On a side note, I think it’s hilarious that an X-Axis column with no reviews to speak of has racked up this many comments. Paul may as well have titled the column “Comments” and simply said “Go ahead”.
Magneto is so smart that he may be the only Marvel super scientist who created a sentient robot that hasn’t turned against him at some point. (As far as I know, that’s Ferris.)
The thing is, all of those early Emma Frost stories had the same author. Claremont made her the inventor, the posh headmistress, and the runaway socialite burlesque dancer.
@Oldie- It was Morrison who made her the runaway socialite burlesque dancer.
You’re right in that Claremont seemed to forget about any inventive talents Emma had after issue 152.
I thought he established her origin in a backup story to Classic X-Men, but I can’t find it so maybe I’m misremembering the New X-Men story as a CXM story.
Yeah, Morrison’s story sat uneasily with previous stories in Generation X where Emma’s parents locked her in a mental institution and she escaped and formed an alliance with the Dark Beast. This raised two questions:
1) Emma’s revised origin claimed that Emma’s BROTHER was the one who was sent to a mental institution. Were BOTH Emma and her brother sent to mental institutions?
2) Did Emma become a stripper AFTER she formed her alliance with the Dark Beast? That would be … unusual.
Emma’s backstory being a mess is a victim of the loose continuity of the Jemas/Quesada-era. Writers were free to ignore whatever details and write the characters how they saw fit, and editors basically let them. The Generation X and Emma Frost solo series backstories were not adhered to, and Morrison’s story didn’t line up.
I, for one, don’t care as long as I like the story I’m reading at the moment. There were some major duds in the Jemas/Quesada era (most of which were written or championed by Jemas), but there was a major uptick in quality during that time. It didn’t last too long, maybe 3 or 4 years, but Marvel was exciting again. Continuity snarls (and spider-totems and Xornetos) were minor glitches in the grand scheme.

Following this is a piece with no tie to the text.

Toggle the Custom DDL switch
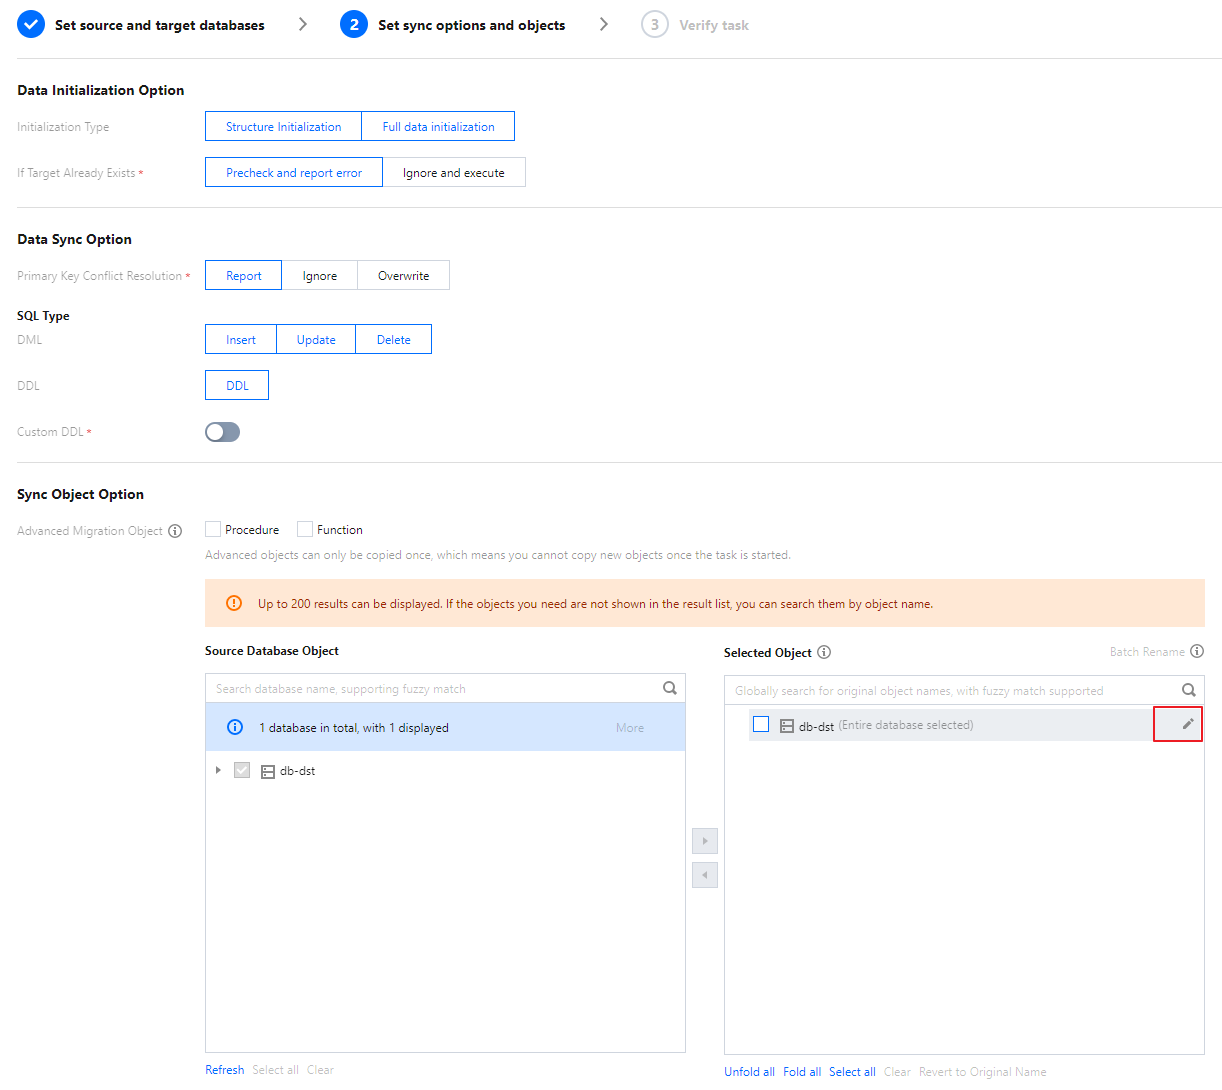coord(222,432)
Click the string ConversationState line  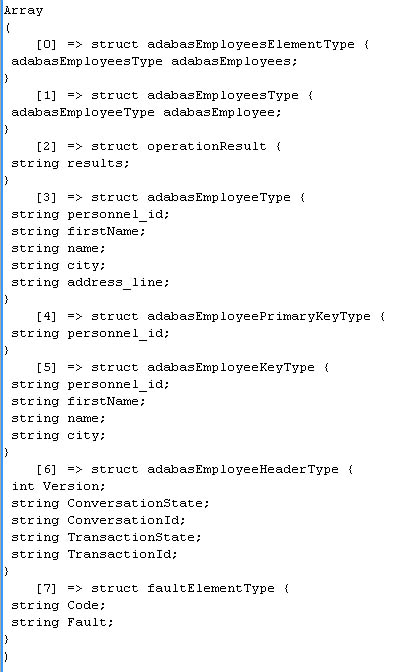point(110,504)
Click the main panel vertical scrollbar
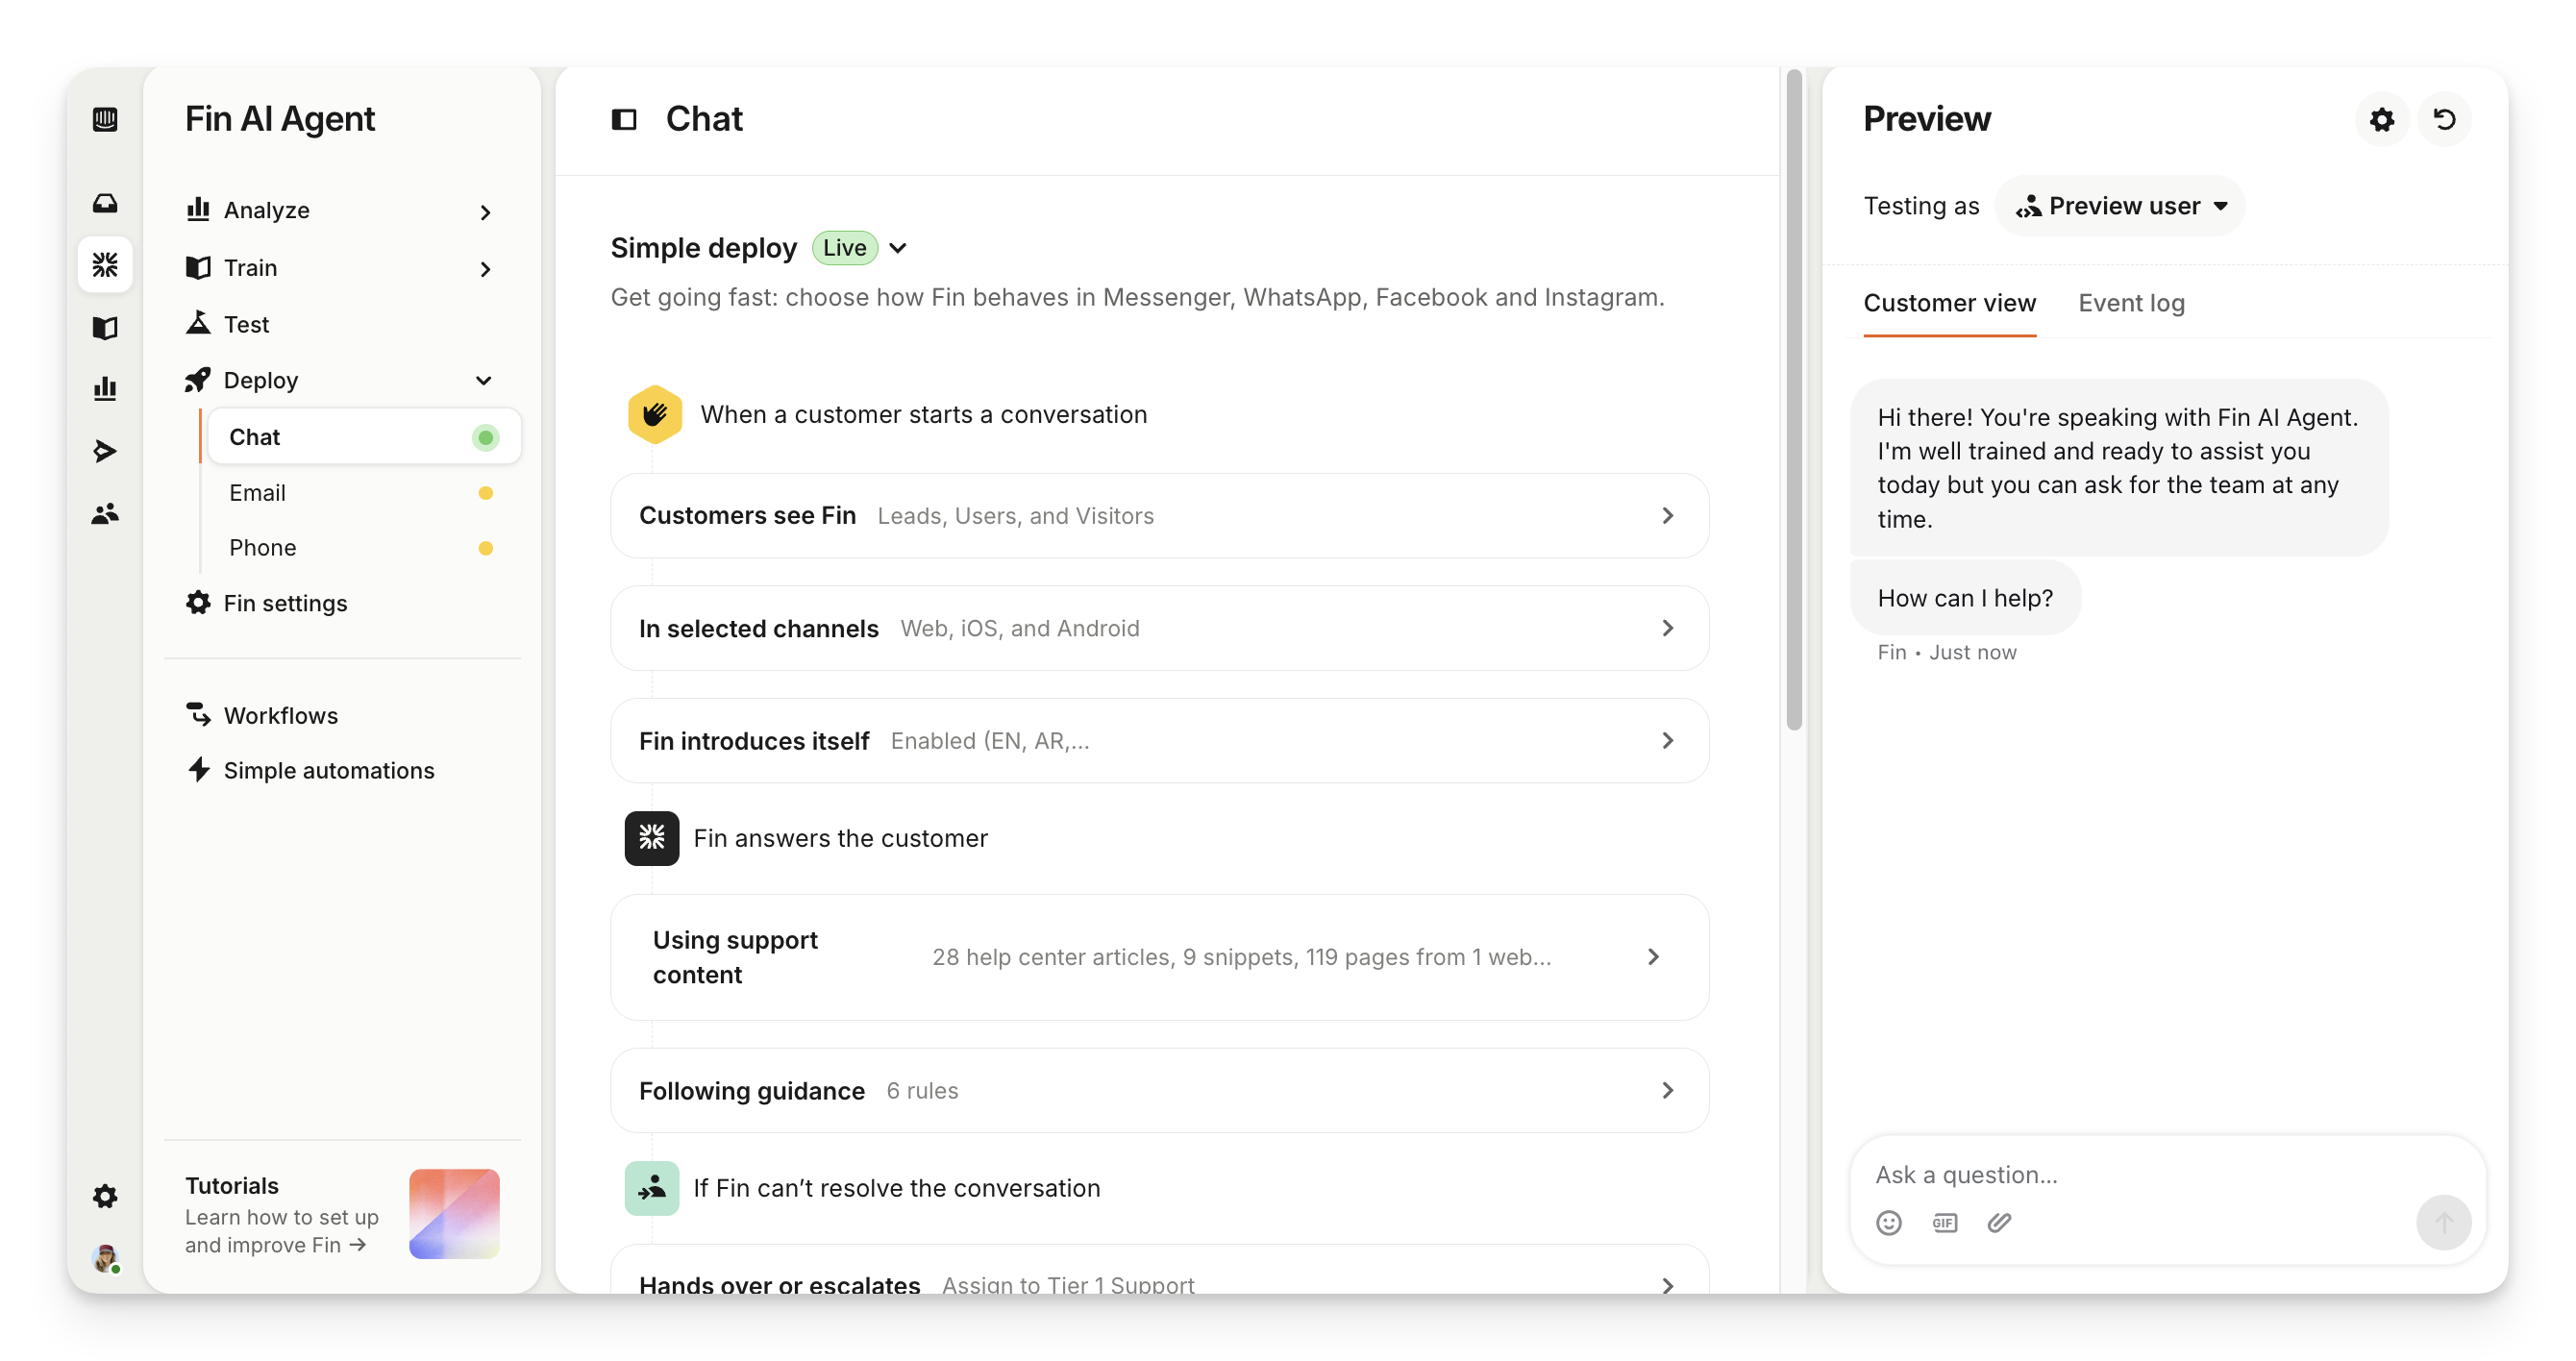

@Michael- To be perfectly honest, I don’t think most readers would give a shit what the answers to those two questions are.
I think Mr. Loughlin’s remarks are probably more reflective of the general audience. “I don’t care, so long as the story’s good.”
Being a continuity stickler is rather pointless today. Forty years ago, you could more effectively stickle away. Stickle, stickle, stickle and the big two publishers might make an effort to explain away or correct continuity errors.
But those days are long gone. There’s just too much publishing history and research involved by this point for the publishers to care that some story published today conflicts with some backup story written in 1988 (or whatever).
I had a friend in college who considered Emma Frost rising to be a self-made millionaire (though I’m guessing now she’s a billionaire) to have missed the point. Sebastian Shaw was the self-made man, and Emma Frost was the heiress from the well to do family. It’s only if you’re trying to make her likeable would you change it so she’s been abused and rose above it all on her own.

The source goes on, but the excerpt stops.